Takken- of Boomkruis

Pronkstukken van de kerkinventaris

Maker:onbekend
Datering:omstreeks 1400 (?)
Materiaal:perenhout (?), eikenhout en iepenhout
Afmetingen:hoogte 60cm
Restauratoren:(voor zover bekend): Charles Volders (1980)

Van alle houtsnijwerk in de Sint-Lambertuskerk is het zogeheten Takken- of Boomkruis het oudste. Het symboliseert de zogeheten levensboom of boom des levens. De Bijbel refereert op verschillende plaatsen aan deze boom in het paradijs die altijd vrucht draagt en staat voor het eeuwig leven. In de middeleeuwen genoten legenden over de levensboom grote populariteit. Er deden verschillende varianten de ronde. De gemene deler is dat het hout van het kruis van Jezus afkomstig was van een door Adam meegenomen tak of stek van de levensboom uit het verloren paradijs. Zo zou Adams overtreding de verlossing door Christus mogelijk hebben gemaakt.

Als verwijzing naar deze legenden werd het kruis in de middeleeuwen vaak weergegeven als levende boom, met takken en bladeren, maar ook wel met bloemen en vruchten. Vooral in Duitsland vonden deze Astkreuze verspreiding. In Nederland zijn ze daarentegen zeer zeldzaam. Dit maakt het Takkenkruis tot een van de bijzonderste bezittingen van de Sint-Lambertuskerk.

De geschiedenis van het beeld is grotendeels in nevelen gehuld. Elke aanwijzing voor de naam van de maker ontbreekt. Ook is onduidelijk hoe en wanneer het in de Sint-Lambertuskerk is beland. Evenmin is iets bekend over een speciale verering. Mogelijk heeft het in de middeleeuwse kerk een plaats gehad op het Heilig Kruisaltaar, waarvan de eerste vermelding uit 1452 dateert. Suggesties als zou het een pestkruis of een kopie van een wonderkruis betreffen, kunnen niet met feiten worden gestaafd.

Onderzoek wees uit dat de linkerarm is gemaakt van iepenhout.
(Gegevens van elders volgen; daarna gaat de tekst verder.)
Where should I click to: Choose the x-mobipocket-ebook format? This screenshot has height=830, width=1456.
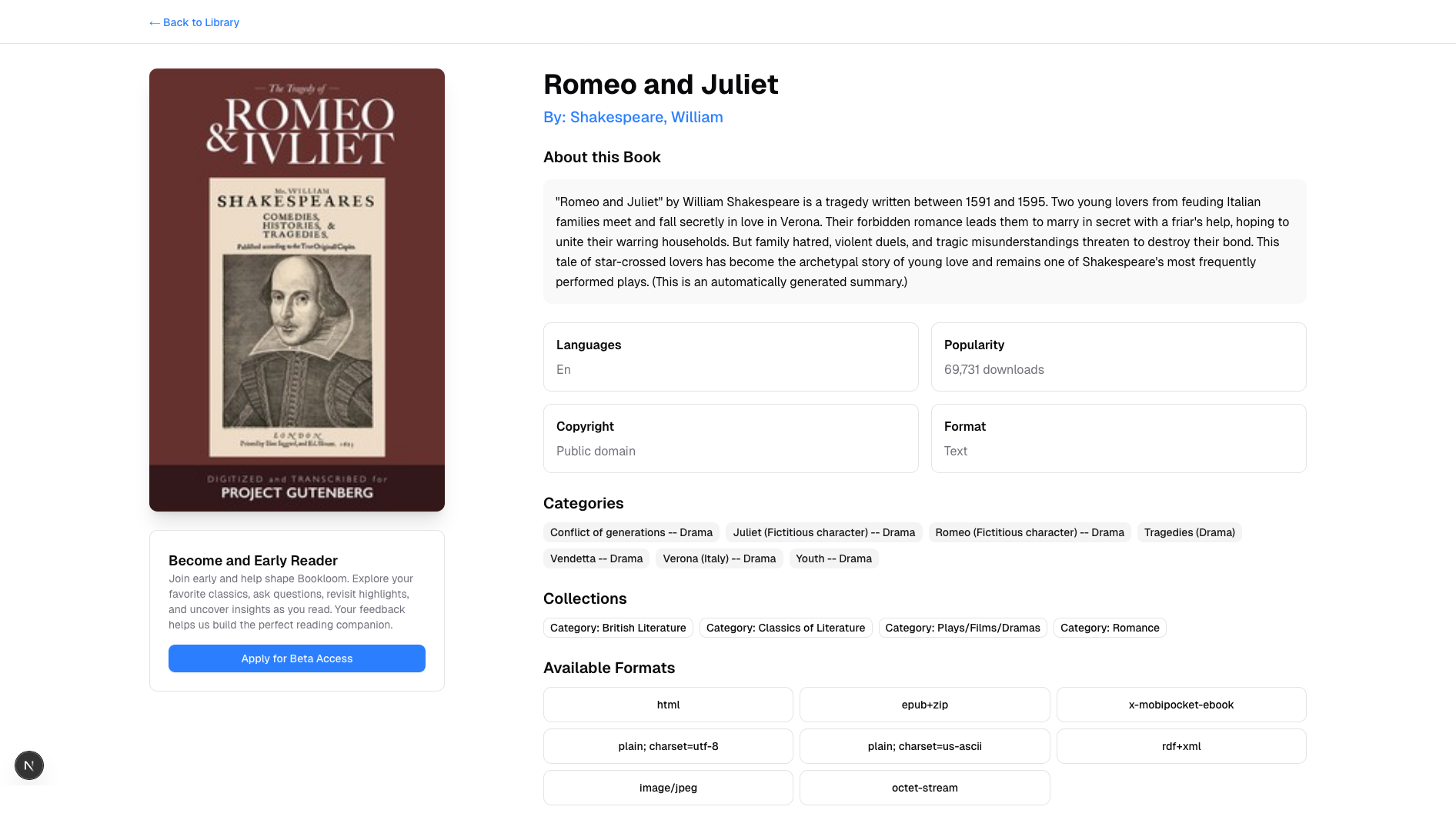[x=1181, y=705]
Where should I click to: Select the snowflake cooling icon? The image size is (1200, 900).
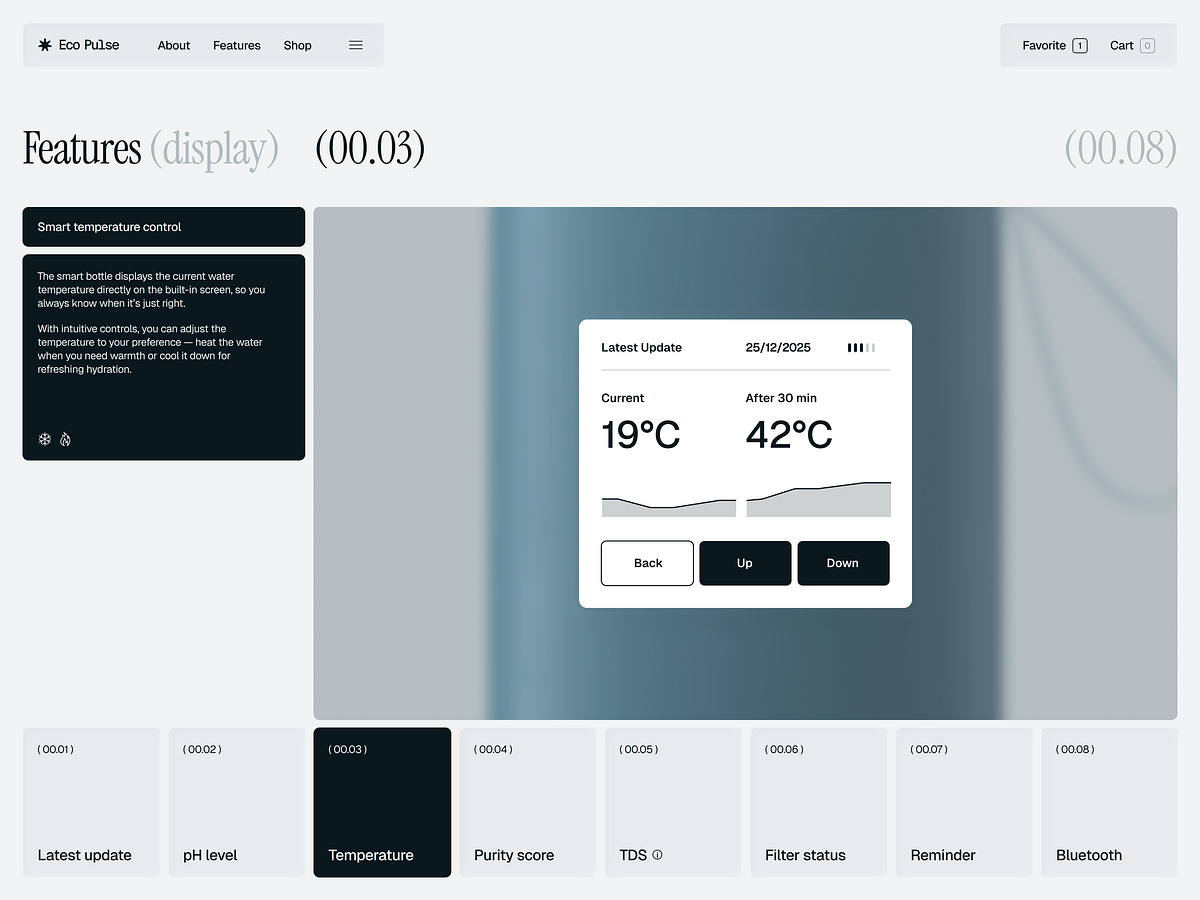coord(44,439)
Hij is van aanzienlijk jonger datum dan de eikenhouten rechterarm. Het corpus zelf is uit zachter hout gesneden, waarschijnlijk perenhout. Een holte in het achterhoofd van Christus duidt op het aanhechtingspunt van een aureool, maar kan ook bedoeld zijn geweest voor het opbergen van relieken.

Bijzonder is verder dat het beeld is gepolychromeerd met een techniek waarbij de verf is aangebracht op een om het hout van het beeld aangebrachte linnen doek. Hiervan bestaan in Nederland slechts enkele andere voorbeelden.

Het in slechte staat verkerende Takkenkruis was in 1980 het eerste in de reeks van laatmiddeleeuwse Horster beelden die een restauratie ondergingen. Nadat restaurator Charles Volders had geconstateerd dat het oorspronkelijke bladgoud van de lendendoek en de oudste polychromielaag op de rest van het corpus en het kruis intact waren gebleven, besloot hij de latere polychromielagen te verwijderen. Dit bleek vanwege de vele dikke lagen verf een lastig karwei dat slechts millimeter voor millimeter vorderde. Bovendien was een harde menielaag bijna niet te verwijderen zonder de oorspronkelijke polychromie te beschadigen. Een complicerende factor was verder dat het hout ernstig was aangetast door de houtworm.